When their entourages get wind of their plan, they plant the story in the newspapers, and each thinks the other one betrayed their secret - until Mabel's aunt (Ruth Donnelly) tells Mabel the truth. Mabel abandons her show and rushes to Philadelphia where Cain is fighting. Having been told by his manager that Mabel is going to marry crooner Ronny Caudwell (Robert Paige), an enraged Cain is waging an all-out fight against his opponent, until he hears Mabel's voice and is knocked down. Reilly confesses to Cain that he was the one who leaked the story, and Cain's second, DoDo (Allen Jenkins) accidentally throws a towel into the ring, making Cain the loser by a technical knockout. But since Mabel has bet on the other boxer, the newly reunited couple will have a tidy nest egg to start their new life together.

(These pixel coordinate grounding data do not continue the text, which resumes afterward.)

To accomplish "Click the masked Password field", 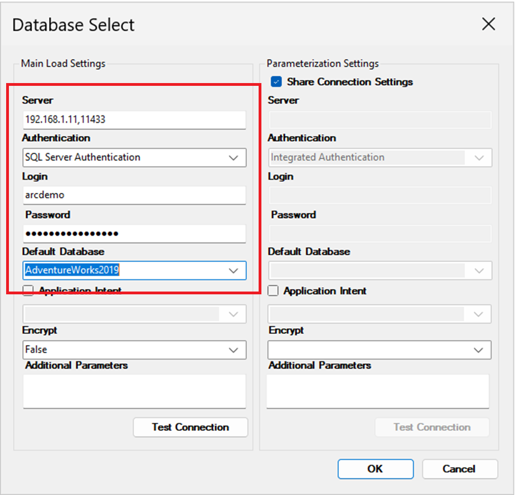I will [134, 234].
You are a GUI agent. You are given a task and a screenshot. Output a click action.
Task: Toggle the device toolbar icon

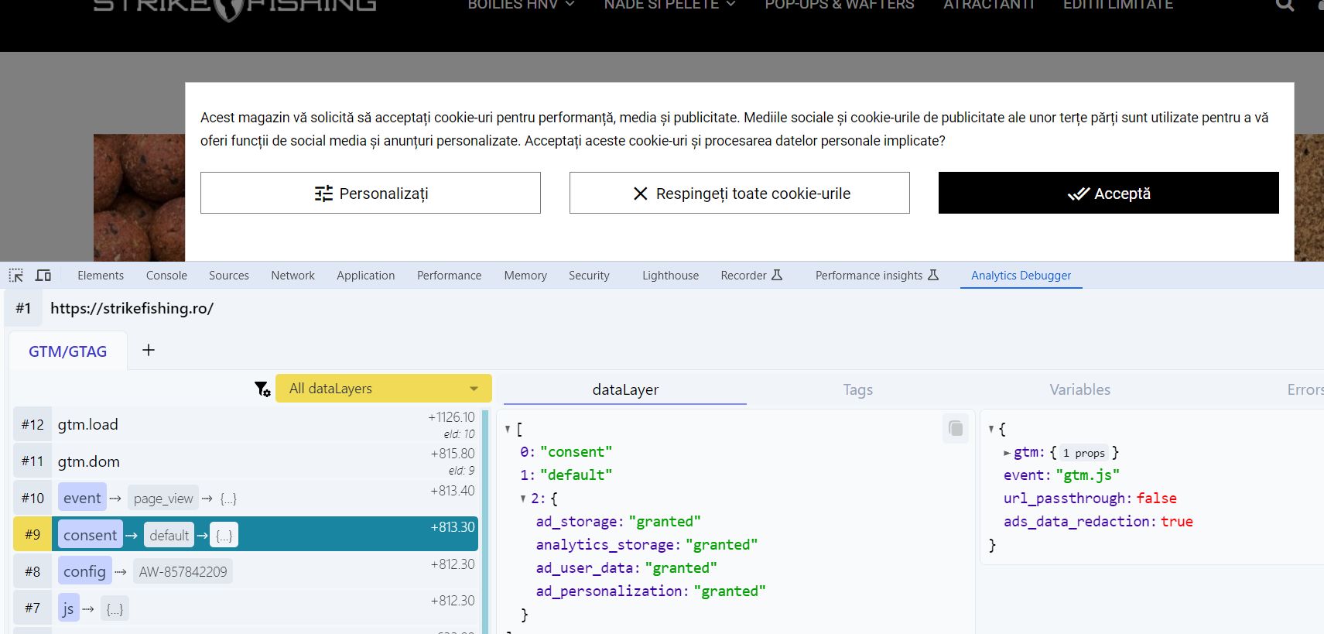[x=43, y=276]
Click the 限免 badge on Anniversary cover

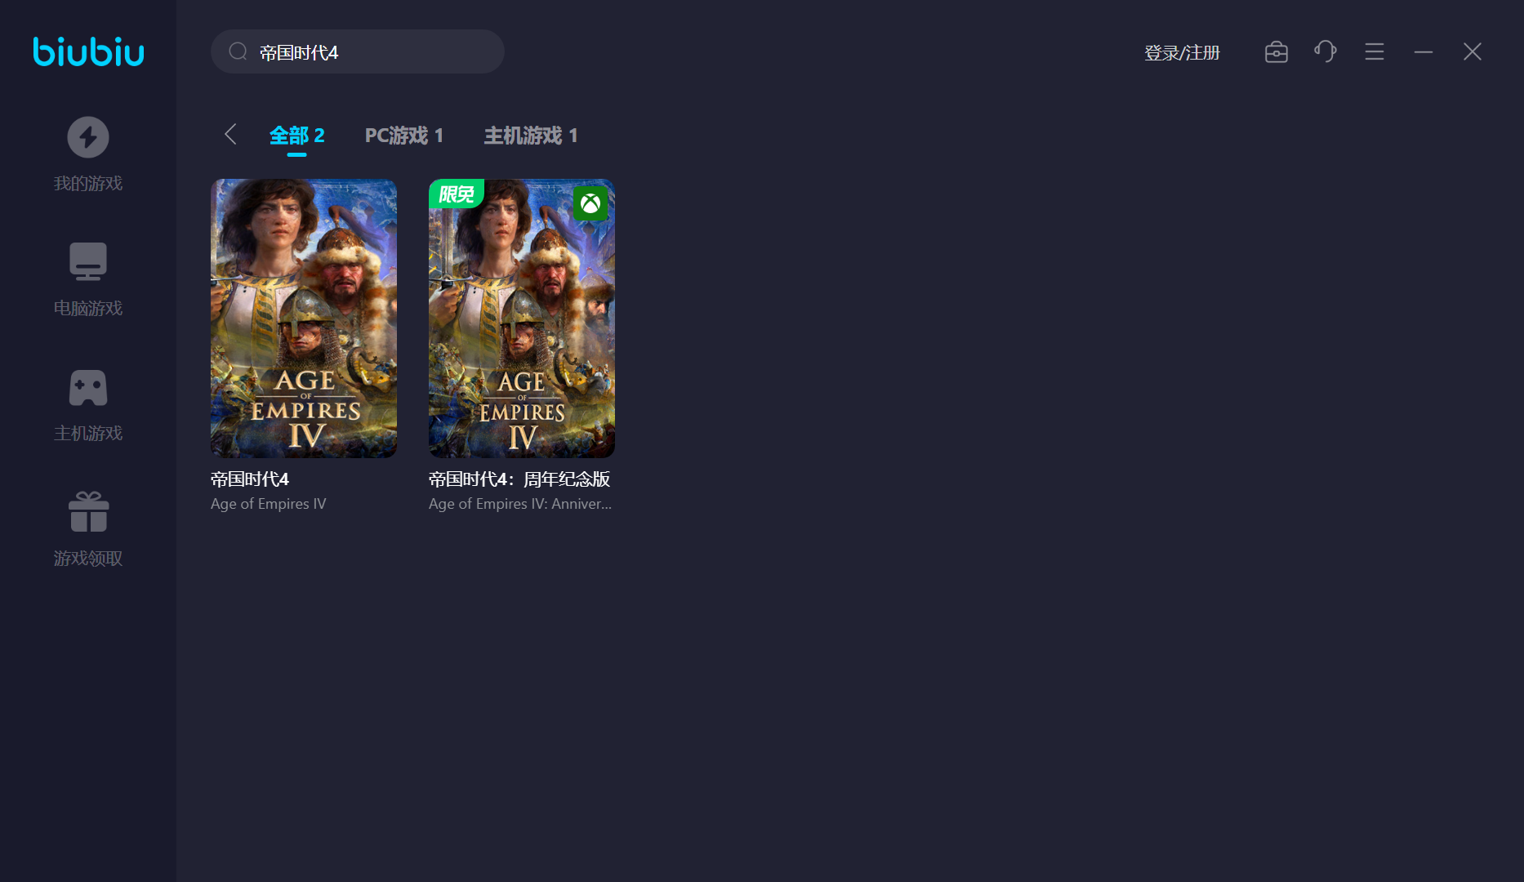[456, 194]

Shooting on Cain and Mabel was delayed because the part of the leading man, which eventually went to Clark Gable, had not yet been cast. Publisher William Randolph Hearst, Marion Davies' lover, convinced Warner Bros. studio head Jack L. Warner, an old friend, to get Gable from MGM as Davies' co-star. Hearst wielded considerably influence on the production: he also rejected Dick Powell for the part which went to Robert Paige – billed here as "David Carlyle" – apparently because he was jealous, as he perceived that Davies found Powell attractive.
The film was a box-office flop, with critics finding that Gable was miscast as a fighter.